> DIRECTION A
In the entries below, shift every coordinate in the answers by -104. Cover only everything from the line containing "Task: Select the door swing of the office" down to the line containing "click(x=303, y=374)", both ends included, and write those lines out again in full with the requests unchanged.

> PASSAGE GIVEN
------------------------------------------------
For example, when you found a city, you need to assign it to one of the families in the game. This seems like it should be an exciting decision, but in practice, I haven’t been able to tell if the families really make much of a difference. You still have full control of that city. Nor does assigning governors to a city do anything aside from confer some bonusses that, honestly, I didn’t pay too much attention to because they didn’t seem to matter much.
In other words, Old World by default feels like I’m essentially playing two different games at once: the fun 4X-like game where I feel like I am making choices that seem meaningful, at least most of the time, and this weird, more or less random thing with characters where both the impact of my choices and my level of control (i.e. player agency) is limited. At times, the character system seems actively to work against what I am trying to accomplish on the map. It doesn’t feel meaningful in the sense that it doesn’t seem to lead to anything interesting.
Characters play a central role in diplomacy. In Old World, diplomacy isn’t a separate system where you barter with other leaders. Instead, you have to send characters out on missions, have your characters marry members of other “nations” and “tribes”, and so on. It all sounds good in theory, but in practice it comes down to clicking buttons and waiting for your choices to generate new events that you can respond to. It again feels a little ephemeral, devoid of much deeper meaning.
It doesn’t help that the results of these characters’ actions often get buried, especially later in the game, among the many, many other events that pop up that require you to make a decision, to say nothing of the notifications that appear. All of these choices and notifications, most of them lacking substance, means that it’s a much more tiring game to play than comparable strategy games. The developers tout that there are thousands of events, but I think more is less in this instance. In the end, all these events become noise that detract from the underlying game.
In short, then, the game’s characters introduce a number of different problems. They have traits that will limit your play in some way, and each character has an archetype (builder, hero, and so on). There are lots of characters, but none of them seem to have any personality. One picture attached to a collection of stats is more or less the same as any other picture attached to a different set of stats.
Another frustrating thing is that the characters introduce a random element to the game over which you have no control. They usually will fall ill and you cannot do anything about this: you just have to hope that they’ll get better again. And because there are so many characters, with none of them memorable, it’s a little hard to get too attached to any single one of them. They all blend together. So when person X dies, it’s usually met with a shrug.
The game insists on each turn being exactly one year, so it feels a little weird when you start a war with a rival and your leader ends up being 25 years older by the time you’re done. What is worse is that if your leader (i.e. your avatar) dies without having secured an heir, it’s game over. It’s weirdly incongruous, because am I really supposed to believe that if, for example, Philip dies without an heir, all of Greece simply packs up and leaves? Again, this might work if the game as a whole was centred on characters, but that’s simply not the case in Old World.
------------------------------------------------
> DIRECTION B
Reproduce word for word everything from "In other words, Old" down to "to anything interesting." in the Old World review above.

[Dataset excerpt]
------------------------------------------------
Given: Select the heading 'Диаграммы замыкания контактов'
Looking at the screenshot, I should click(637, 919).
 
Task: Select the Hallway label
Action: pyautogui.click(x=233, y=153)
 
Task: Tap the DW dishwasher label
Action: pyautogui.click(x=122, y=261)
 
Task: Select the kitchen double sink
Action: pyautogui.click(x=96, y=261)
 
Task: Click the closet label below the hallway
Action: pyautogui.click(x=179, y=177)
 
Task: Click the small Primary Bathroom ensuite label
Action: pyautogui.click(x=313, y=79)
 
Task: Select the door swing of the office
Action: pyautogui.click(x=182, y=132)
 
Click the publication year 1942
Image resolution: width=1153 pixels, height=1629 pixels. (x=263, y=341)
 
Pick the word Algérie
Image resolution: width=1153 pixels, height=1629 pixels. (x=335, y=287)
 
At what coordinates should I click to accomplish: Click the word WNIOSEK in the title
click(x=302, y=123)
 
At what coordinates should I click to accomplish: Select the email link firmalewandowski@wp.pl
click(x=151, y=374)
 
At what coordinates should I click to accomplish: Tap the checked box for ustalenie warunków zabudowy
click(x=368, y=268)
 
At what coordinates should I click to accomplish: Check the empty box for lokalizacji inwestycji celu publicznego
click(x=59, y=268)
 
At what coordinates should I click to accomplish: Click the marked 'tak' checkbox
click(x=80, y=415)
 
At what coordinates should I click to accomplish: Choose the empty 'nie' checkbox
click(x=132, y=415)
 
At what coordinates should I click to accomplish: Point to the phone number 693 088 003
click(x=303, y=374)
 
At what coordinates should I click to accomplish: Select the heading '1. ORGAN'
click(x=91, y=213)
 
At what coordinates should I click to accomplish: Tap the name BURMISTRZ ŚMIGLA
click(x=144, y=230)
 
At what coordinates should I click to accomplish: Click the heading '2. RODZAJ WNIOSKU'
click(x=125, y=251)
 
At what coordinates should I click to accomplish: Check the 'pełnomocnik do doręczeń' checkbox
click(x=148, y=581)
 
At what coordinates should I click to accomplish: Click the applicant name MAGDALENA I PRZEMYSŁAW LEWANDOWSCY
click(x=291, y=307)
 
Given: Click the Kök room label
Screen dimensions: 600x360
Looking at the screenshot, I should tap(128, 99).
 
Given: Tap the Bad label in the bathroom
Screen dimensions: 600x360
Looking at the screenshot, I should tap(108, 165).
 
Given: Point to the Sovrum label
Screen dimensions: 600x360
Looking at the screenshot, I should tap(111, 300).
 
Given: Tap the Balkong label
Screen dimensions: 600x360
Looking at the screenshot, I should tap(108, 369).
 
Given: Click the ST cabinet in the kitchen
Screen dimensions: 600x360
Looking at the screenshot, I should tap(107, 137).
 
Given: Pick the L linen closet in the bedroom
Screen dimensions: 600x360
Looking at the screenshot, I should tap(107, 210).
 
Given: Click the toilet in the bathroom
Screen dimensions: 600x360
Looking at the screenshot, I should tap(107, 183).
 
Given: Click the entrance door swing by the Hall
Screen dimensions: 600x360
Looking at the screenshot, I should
------------------------------------------------
> FINISHED ANSWER A
Task: Select the door swing of the office
Action: pyautogui.click(x=78, y=28)
 
Click the publication year 1942
Image resolution: width=1153 pixels, height=1629 pixels. (x=159, y=237)
 
Pick the word Algérie
Image resolution: width=1153 pixels, height=1629 pixels. (x=231, y=183)
 
At what coordinates should I click to accomplish: Click the word WNIOSEK in the title
click(x=198, y=19)
 
At what coordinates should I click to accomplish: Select the email link firmalewandowski@wp.pl
click(x=47, y=270)
 
At what coordinates should I click to accomplish: Tap the checked box for ustalenie warunków zabudowy
click(x=264, y=164)
 
At what coordinates should I click to accomplish: Check the empty box for lokalizacji inwestycji celu publicznego
click(x=-45, y=164)
 
At what coordinates should I click to accomplish: Click the marked 'tak' checkbox
click(x=-24, y=311)
 
At what coordinates should I click to accomplish: Choose the empty 'nie' checkbox
click(x=28, y=311)
 
At what coordinates should I click to accomplish: Point to the phone number 693 088 003
click(x=199, y=270)

> FINISHED ANSWER B
In other words, Old World by default feels like I’m essentially playing two different games at once: the fun 4X-like game where I feel like I am making choices that seem meaningful, at least most of the time, and this weird, more or less random thing with characters where both the impact of my choices and my level of control (i.e. player agency) is limited. At times, the character system seems actively to work against what I am trying to accomplish on the map. It doesn’t feel meaningful in the sense that it doesn’t seem to lead to anything interesting.